(Task data)

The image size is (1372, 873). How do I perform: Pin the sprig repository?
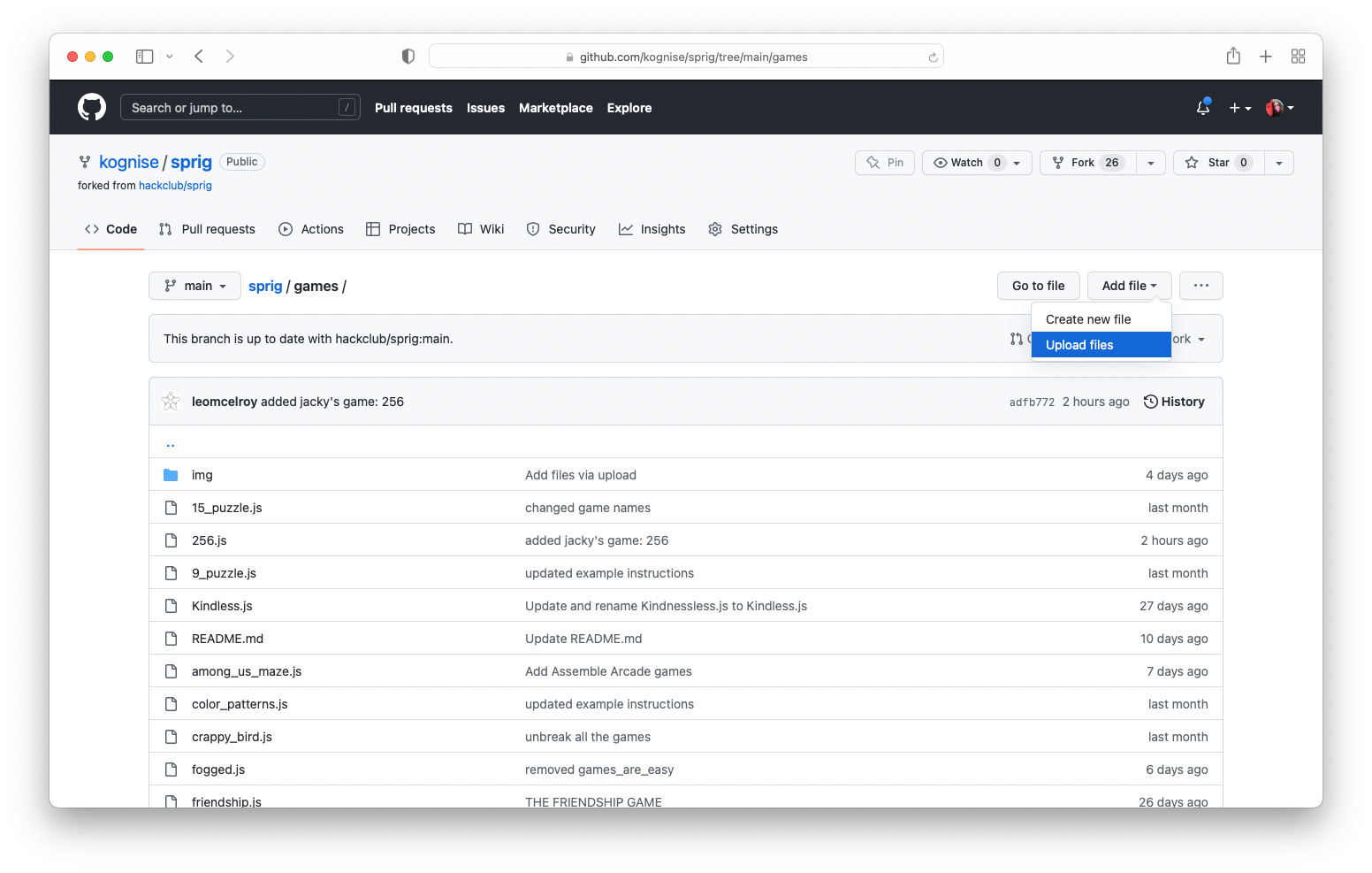pos(884,163)
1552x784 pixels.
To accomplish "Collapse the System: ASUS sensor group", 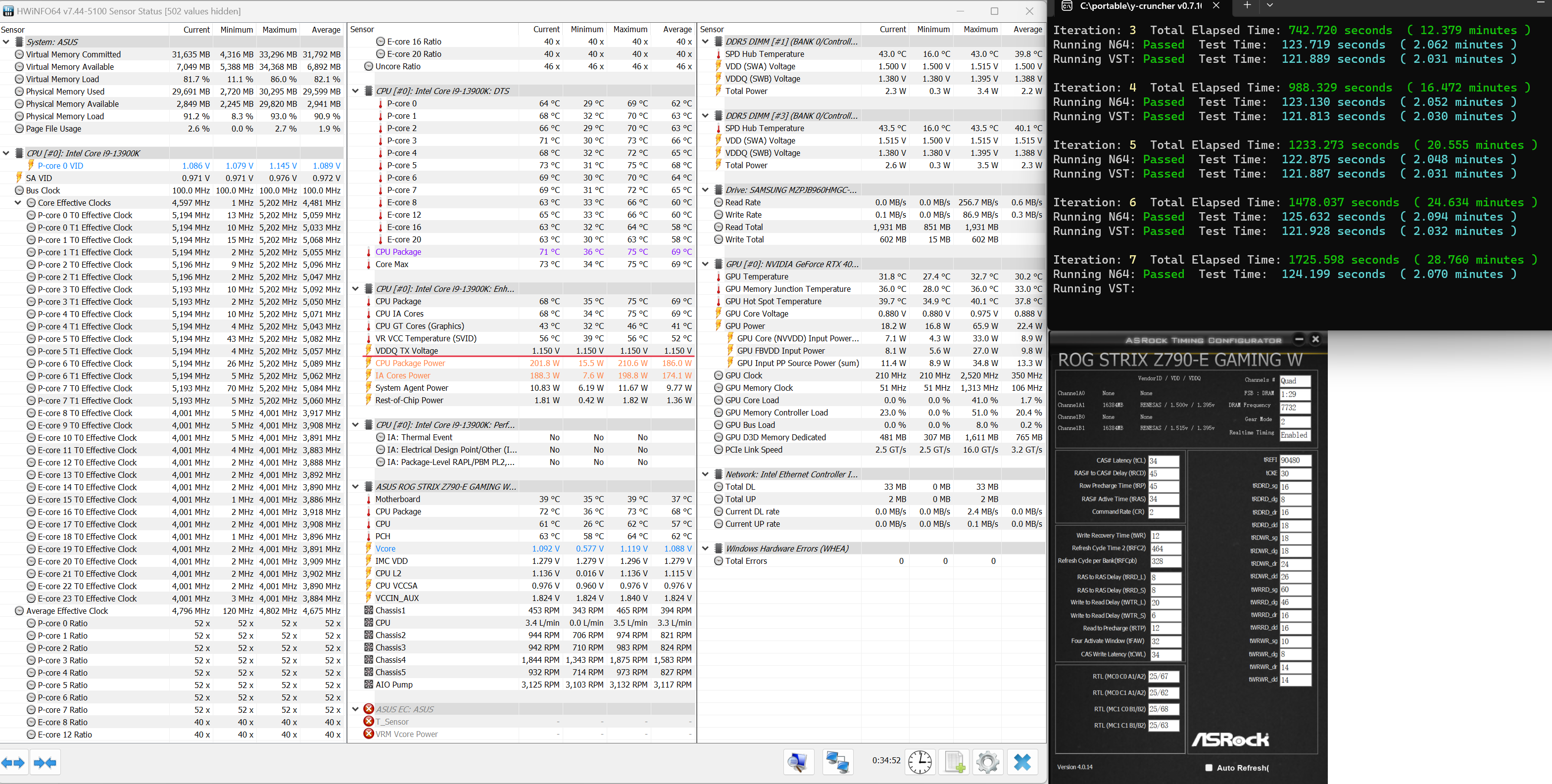I will [x=6, y=42].
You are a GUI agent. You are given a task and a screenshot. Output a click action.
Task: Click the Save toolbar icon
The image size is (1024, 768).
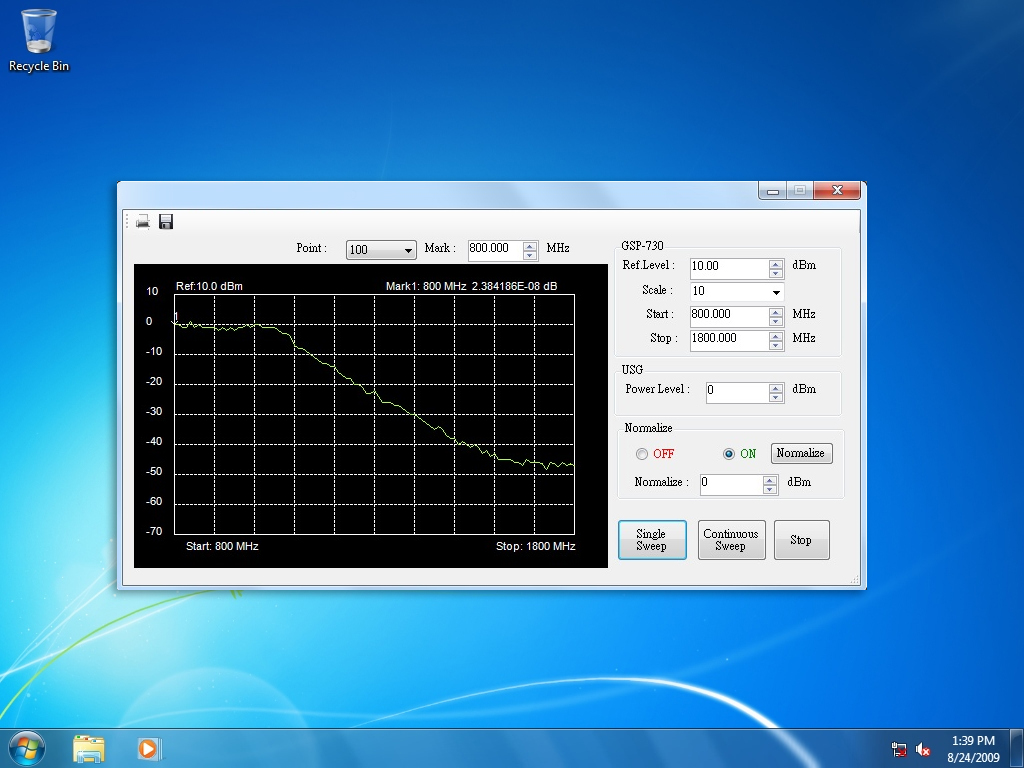166,221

(End Task data)

- **Work instruction**
From the line containing "You are a GUI" down to the end of the data above, reproduce each line exactly; no pictures.

- **Completed exercise**
You are a GUI agent. You are given a task and a screenshot. Output a click action.
Task: Click the Save toolbar icon
The image size is (1024, 768).
166,221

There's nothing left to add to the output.